Sulla croce, deriso, insultato: eccolo qui il nostro Re! Eppure in quella che ai miei occhi può sembrare la condizione più bassa che un uomo possa trovarsi ad abitare, si rivela l’altezza e l’immensità del mio Dio. Perché è vero: il Creatore è sulla croce, deriso, insultato ma non lascia che tutto questo male abbia l’ultima parola.
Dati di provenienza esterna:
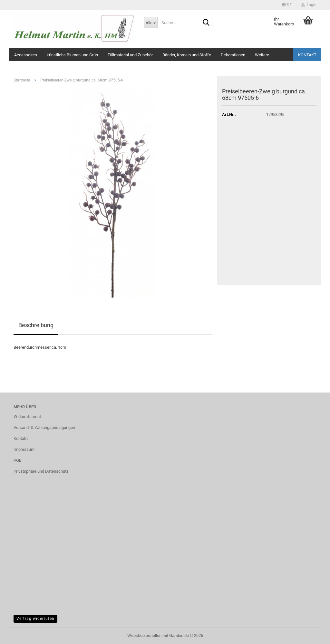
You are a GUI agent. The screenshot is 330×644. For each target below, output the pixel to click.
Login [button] (309, 5)
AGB (17, 460)
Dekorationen (233, 55)
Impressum (24, 449)
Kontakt (307, 55)
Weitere (262, 55)
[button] (287, 5)
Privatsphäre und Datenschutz (41, 471)
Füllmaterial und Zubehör (130, 55)
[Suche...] (150, 23)
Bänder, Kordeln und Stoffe (187, 55)
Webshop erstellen (144, 635)
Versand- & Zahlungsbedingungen (44, 427)
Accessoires (25, 55)
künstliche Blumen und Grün (72, 55)
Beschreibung (36, 325)
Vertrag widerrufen (35, 619)
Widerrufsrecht (27, 416)
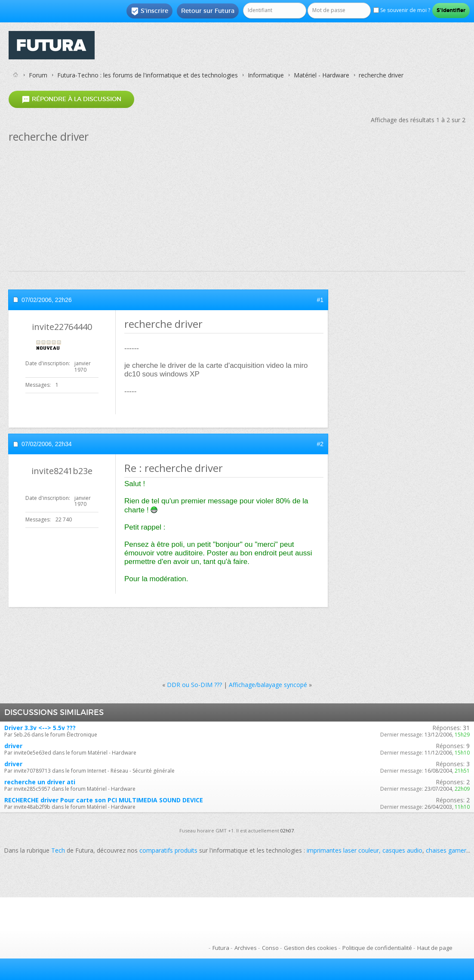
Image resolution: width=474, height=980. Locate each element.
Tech (58, 850)
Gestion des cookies (311, 948)
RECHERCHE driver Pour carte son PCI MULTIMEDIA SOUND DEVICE (104, 800)
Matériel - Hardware (321, 75)
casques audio (402, 850)
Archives (246, 948)
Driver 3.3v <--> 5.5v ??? (40, 727)
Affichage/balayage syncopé (268, 684)
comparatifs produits (168, 850)
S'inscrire (149, 11)
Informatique (266, 75)
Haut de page (435, 948)
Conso (270, 948)
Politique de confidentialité (377, 948)
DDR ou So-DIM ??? (194, 684)
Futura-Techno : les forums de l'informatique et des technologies (148, 75)
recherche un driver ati (40, 782)
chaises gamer (446, 850)
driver (13, 746)
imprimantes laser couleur (343, 850)
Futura (221, 948)
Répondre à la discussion (71, 99)
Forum (38, 75)
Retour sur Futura (208, 11)
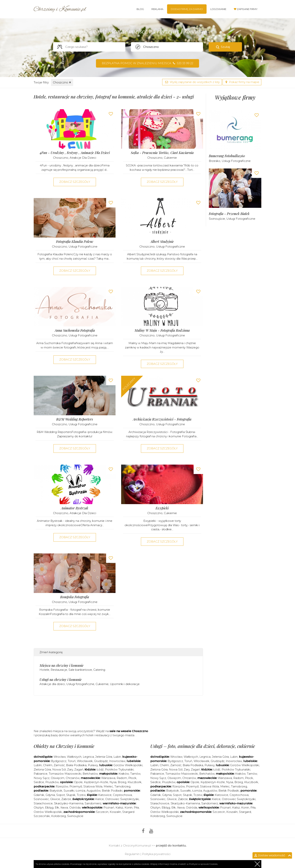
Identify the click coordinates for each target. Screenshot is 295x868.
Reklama (157, 9)
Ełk (57, 807)
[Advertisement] (118, 714)
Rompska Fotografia (74, 597)
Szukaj (225, 47)
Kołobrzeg (59, 816)
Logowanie (218, 9)
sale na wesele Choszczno (129, 731)
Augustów (93, 790)
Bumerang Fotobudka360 (227, 156)
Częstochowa (122, 795)
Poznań (109, 807)
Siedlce (39, 782)
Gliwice (55, 799)
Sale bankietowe (80, 670)
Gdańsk (39, 795)
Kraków (124, 774)
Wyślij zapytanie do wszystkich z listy (192, 82)
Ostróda (75, 807)
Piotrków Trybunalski (119, 769)
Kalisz (119, 807)
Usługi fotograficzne (83, 246)
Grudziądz (101, 761)
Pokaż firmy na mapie (242, 82)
Sceglie di continuare ad amare la sua creatura e a guardarla con compassione, se ne prende cura fino alla fine e gli dona la salvezza consegnando tutto sé stesso.
Da quel patibolo di morte Gesù mi insegna come vivere: amando e servendo.
In cammino accanto a quella piccola parte di popolo e di Regno che mi viene affidata; sempre attenta alle ferite che hanno bisogno di cure e ai desideri che chiedono fiducia e sostegno, pronta a fare la mia parte; capace di perdonare perché perdonata, di amare perché amata.
Oggi più che mai è prezioso fare mio questo insegnamento del Signore nella concretezza della vita perché, in un mondo segnato da guerre, violenze, ingiustizie, egoismo, prevaricazioni, continui a restar viva la speranza che una fraternità umana è ancora possibile.
E tu, guardando al nostro Re, quali gesti di amore e di fraternità puoi compiere oggi affinché venga il suo Regno?